## [Data under study]
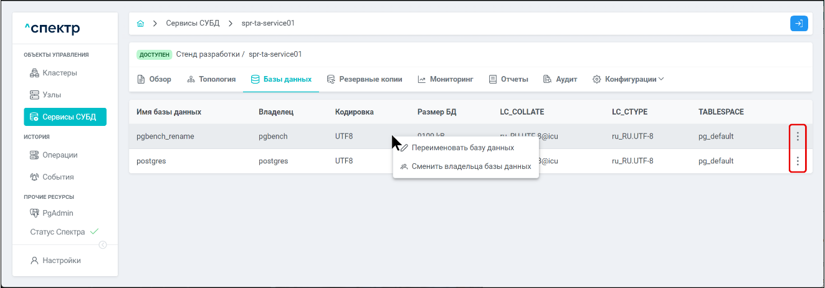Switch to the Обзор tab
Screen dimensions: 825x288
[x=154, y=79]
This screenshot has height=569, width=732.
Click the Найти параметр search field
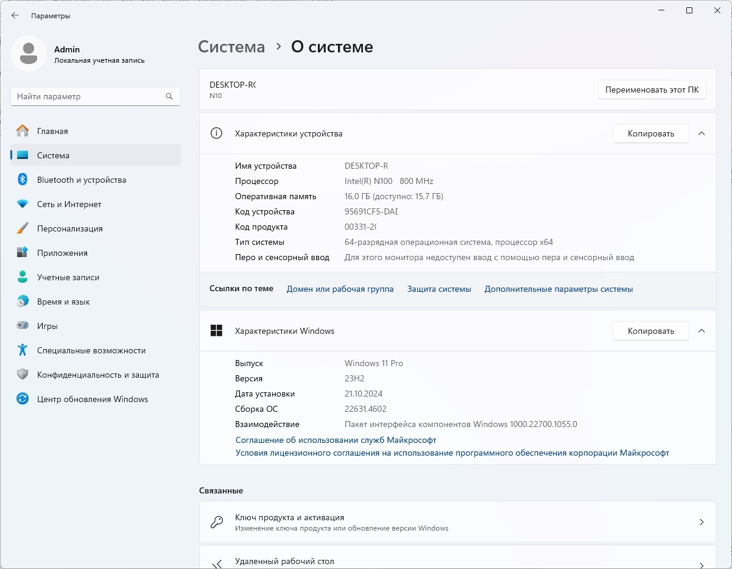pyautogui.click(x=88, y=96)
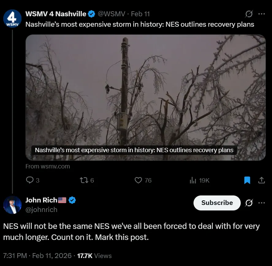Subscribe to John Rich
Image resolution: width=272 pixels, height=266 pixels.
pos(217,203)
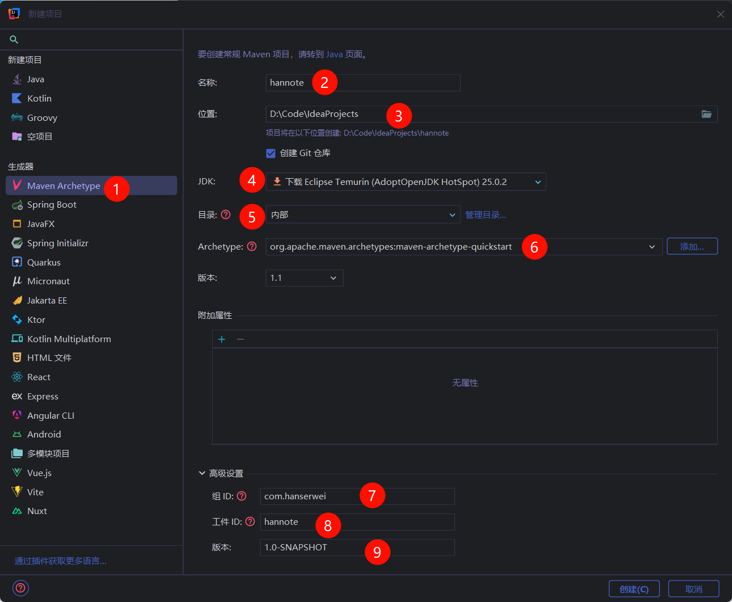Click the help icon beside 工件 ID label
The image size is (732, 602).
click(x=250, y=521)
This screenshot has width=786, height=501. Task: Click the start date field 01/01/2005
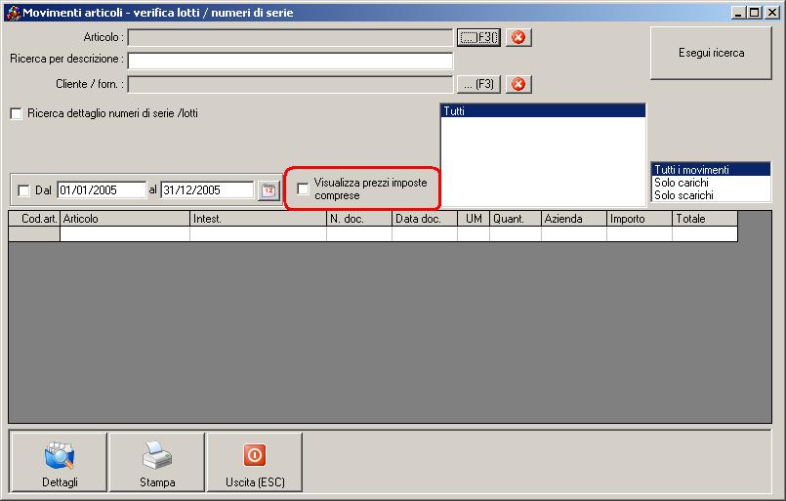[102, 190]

## [What is required]
Every line from the one containing "Click the Найти параметр search field" through the last line of the data, both included, is to be repeated exactly; the pictures are to be left out.

## [Exercise response]
Click the Найти параметр search field
pyautogui.click(x=88, y=96)
Subscribe to John Rich
Image resolution: width=272 pixels, height=266 pixels.
pos(217,203)
Click the help icon beside 工件 ID label
The image size is (732, 602).
click(x=250, y=521)
This screenshot has width=786, height=501. Task: Click the start date field 01/01/2005
[102, 190]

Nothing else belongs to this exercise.